Diblock brush-arm star copolymers via a core-first/graft-from approach using γ-cyclodextrin and ROMP: a modular platform for drug delivery

Abstract

The design and synthesis of a novel multifunctional core initiator based on γ-cyclodextrin (γ-CD) functionalized with eight norbornenes is reported, and a core-first approach to make eight-arm star polymers using ring-opening metathesis polymerization is carried out by grafting-from the initiator using norbornene-functionalized hexaethylene glycol. The living nature of the polymerization was verified through chain extension of the ω-functional arms with norbornene-functionalized poly(ethylene glycol) (PEG, M_n ≈ 2 kDa) to generate water-soluble diblock brush-arm star copolymers (DBASCs) with high molar masses (M_n,NMR = 187–268 kDa) and low dispersities (Đ = 1.12–1.19). The size of the corresponding star polymers was confirmed by transmission electron microscopy and dynamic light scattering (D_h ≈ 10.0–11.0 nm). The thermal properties (e.g., T_g) of the DBASCs were determined by thermogravimetric analysis and differential scanning calorimetry, the latter of which showed well-ordered materials in the solid state (prominent T_c and T_m peaks). The long-range order and crystallinity of solid-state DBASCs was further supported by well-defined powder X-ray diffraction patterns.

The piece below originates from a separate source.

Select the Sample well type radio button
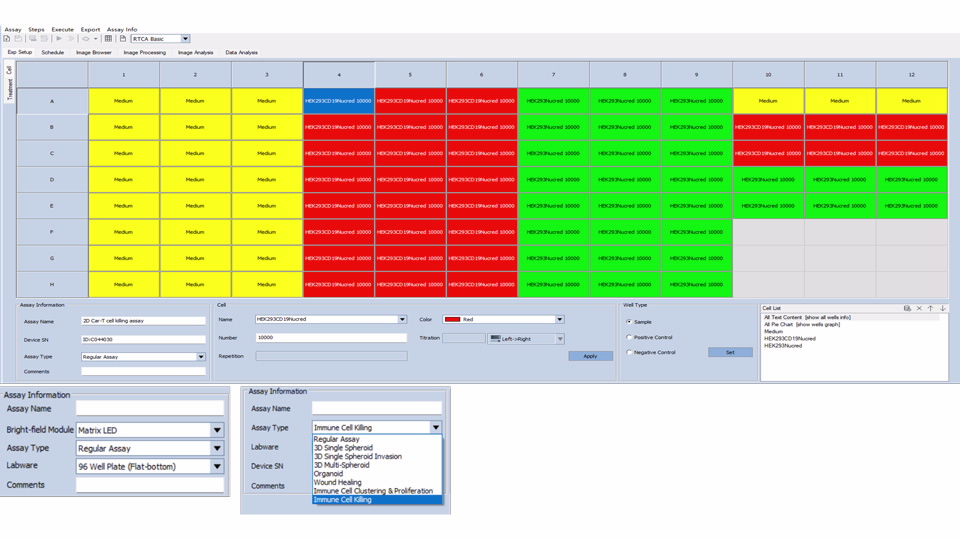(x=628, y=322)
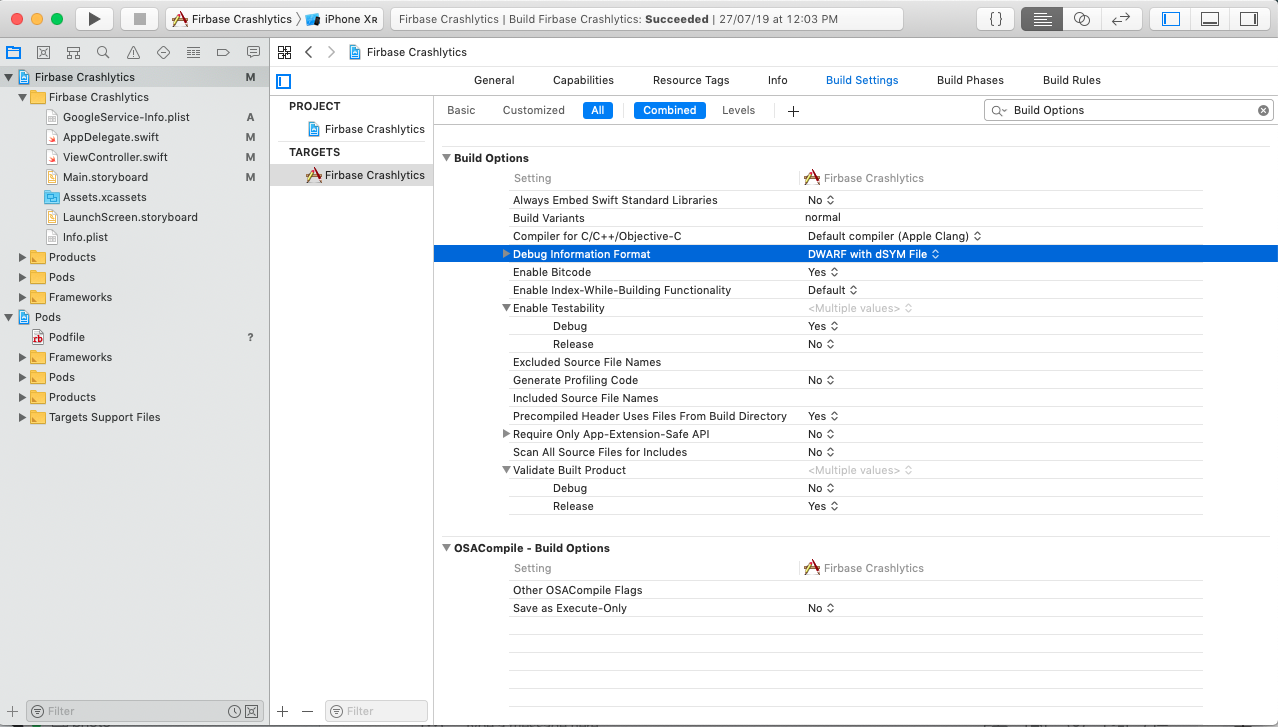This screenshot has width=1278, height=727.
Task: Toggle the Inspectors right panel
Action: (x=1247, y=19)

Lastly, since γ-CD possesses an order of magnitude greater solubility in water and enhanced drug-binding capabilities compared to that for β-CD, a representative DBASC was evaluated against healthy human umbilical vein endothelial cells (and exhibited low toxicity), and was also investigated as a delivery vehicle for the anticancer drug doxorubicin as its hydrochloride salt (DOX·HCl), resulting in greater potency against MCF-7 breast cancer cells relative to that of the free DOX·HCl treatment. The star polymers reported herein represent a new modular polymeric platform with potential applications in nanostructure self-assembly and drug delivery.